Der zuständige Abteilungsleiter antwortete, dass es für die Behörde „unumgänglich“ sei, diese Regelung anzuwenden, um „Gleichbehandlung“ zu gewährleisten. Gleichbehandlung? Als Rollstuhlfahrer im Winter bei Eis und Schnee vor der Behörde warten? Ja, das ist wohl das neue Verständnis von Gleichheit.

UN-Behindertenrechtskonvention: Recht ohne Konsequenzen?

Es wird immer wieder gern darauf verwiesen, dass Deutschland die UN-Behindertenrechtskonvention ratifiziert hat. Diese Konvention fordert unter anderem, dass Menschen mit Behinderungen gleichberechtigten Zugang zu öffentlichen Einrichtungen und Dienstleistungen haben. Das klingt großartig auf dem Papier, aber in der Praxis haben diese Versprechen wenig Gewicht. Das Deutsche Behindertengleichstellungsgesetz (BGG) und das Allgemeine Gleichbehandlungsgesetz (AGG) ergänzen diese Forderungen – theoretisch. Denn was passiert, wenn die Rechte nicht umgesetzt werden? Nichts. Es fehlen Sanktionen, es fehlt an Konsequenzen.

Die Stadt Erfurt hat bereits im Jahr 2020 erkannt, dass die Situation untragbar ist. Es wurde damals in einer Sitzung des Stadtrats beschlossen, eine barrierefreie und behindertengerechte Verfahrensweise für die Beantragung und Verlängerung von Parkausweisen sicherzustellen. Passiert ist seitdem? Genau, nichts.

Barrierefreiheit in Deutschland: Doppelmoral in Reinform

Wie oft habe ich den Satz gehört: „Wir müssen Menschen mit Behinderung das Leben leichter machen!“? Und wie oft wurde er in die Tat umgesetzt? Fast nie. Stattdessen sehen wir, wie Barrieren errichtet werden – sei es durch veraltete Verwaltungsverfahren oder durch bauliche Gegebenheiten, die nicht geändert werden, weil man keinen „Raum“ dafür hat.
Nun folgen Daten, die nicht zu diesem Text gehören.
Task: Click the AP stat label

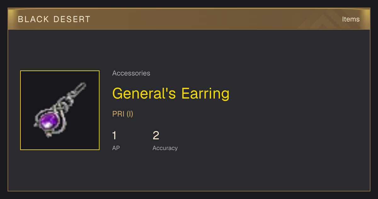Action: (x=116, y=148)
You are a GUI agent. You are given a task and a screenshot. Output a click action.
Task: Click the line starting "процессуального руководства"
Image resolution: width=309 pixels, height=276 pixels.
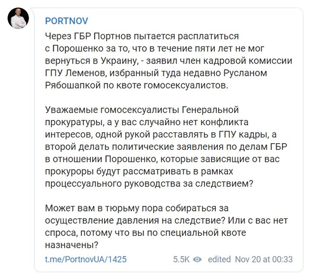click(x=149, y=184)
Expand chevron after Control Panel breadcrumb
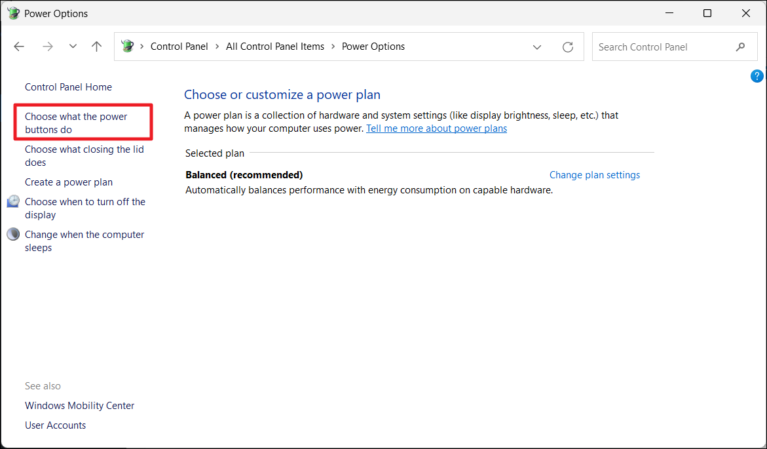 (x=217, y=47)
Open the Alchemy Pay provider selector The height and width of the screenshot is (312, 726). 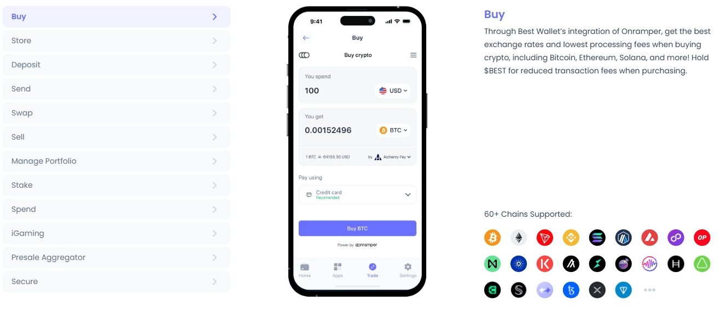tap(392, 157)
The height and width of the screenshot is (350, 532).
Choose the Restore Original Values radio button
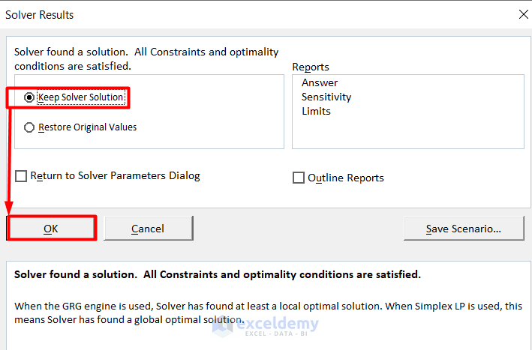[29, 127]
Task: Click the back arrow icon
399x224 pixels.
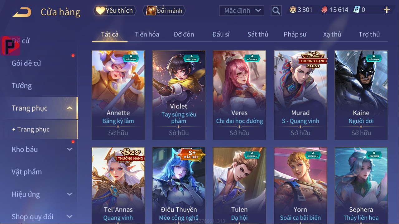Action: tap(22, 12)
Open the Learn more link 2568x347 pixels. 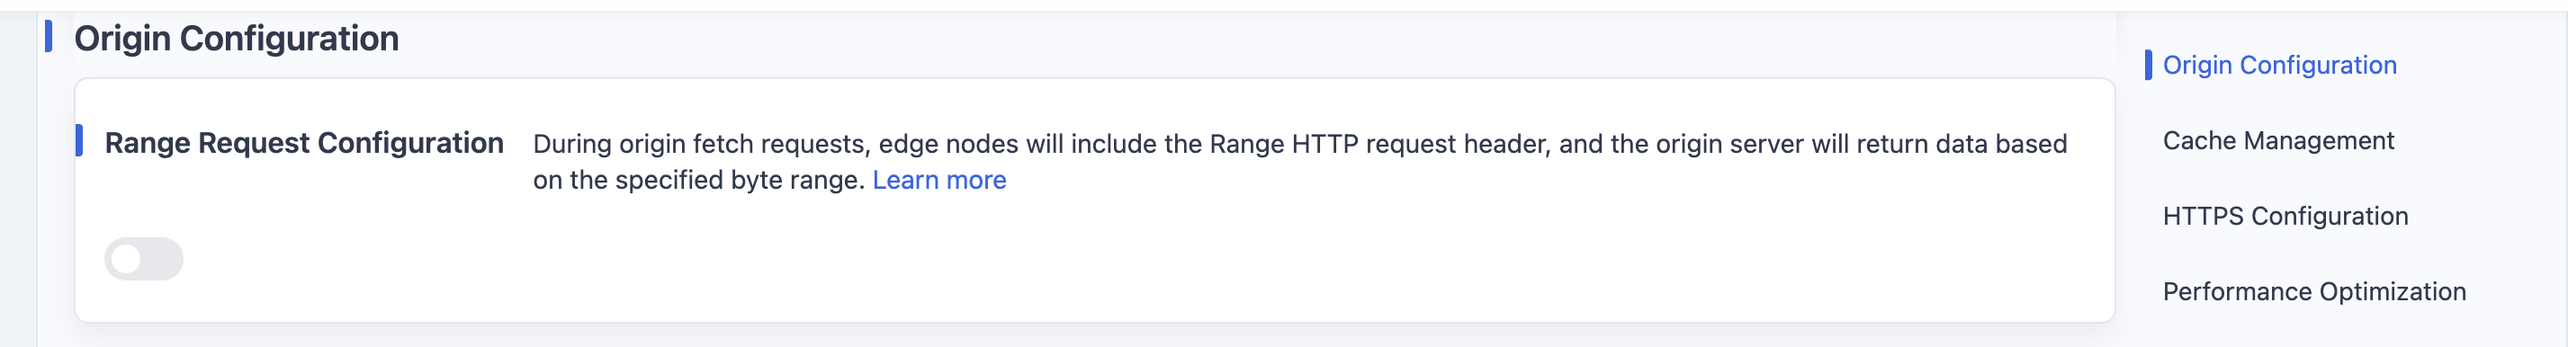939,180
Es ist kaum zu fassen, dass es in einer Stadt wie Erfurt nicht möglich ist, behinderte Menschen so zu behandeln, wie es ihnen zusteht. Es fehlen Büros, es fehlen Räumlichkeiten – so lautet die Ausrede. Aber ist es nicht eigentlich so, dass es an Flexibilität, Führungsstärke und vor allem am Willen fehlt? Denn wenn wir ehrlich sind, die Umsetzung der UN-Behindertenrechtskonvention ist nichts anderes als ein Menschenrecht. Und dieses Menschenrecht wird in Deutschland noch immer wie ein ungeliebtes Stiefkind behandelt. Hoch lebe das Helfersyndrom! Lieber Menschen abhängig machen, als sie in die Eigenständigkeit zu entlassen. Lieber mehr Verwaltung schaffen, als Lösungen zu finden.

Fazit: Wie wäre es mit weniger Bürokratie und mehr Lösungen?

Die deutsche Bürokratie hat es geschafft, selbst einfache Prozesse, wie die Verlängerung eines Parkausweises, zu einem administrativen Hindernis zu machen. Die Städte und Gemeinden müssen endlich anfangen, die UN-Behindertenrechtskonvention ernst zu nehmen und umzusetzen. Aber das erfordert nicht nur gute Absichten und dicke Gesetzesbücher, sondern auch Mut, Flexibilität und den Willen, die Bedürfnisse von Menschen mit Behinderung ernsthaft zu berücksichtigen.

In diesem Sinne: Hoch lebe die Bürokratie! Aber vielleicht wäre es an der Zeit, sie endlich abzubauen.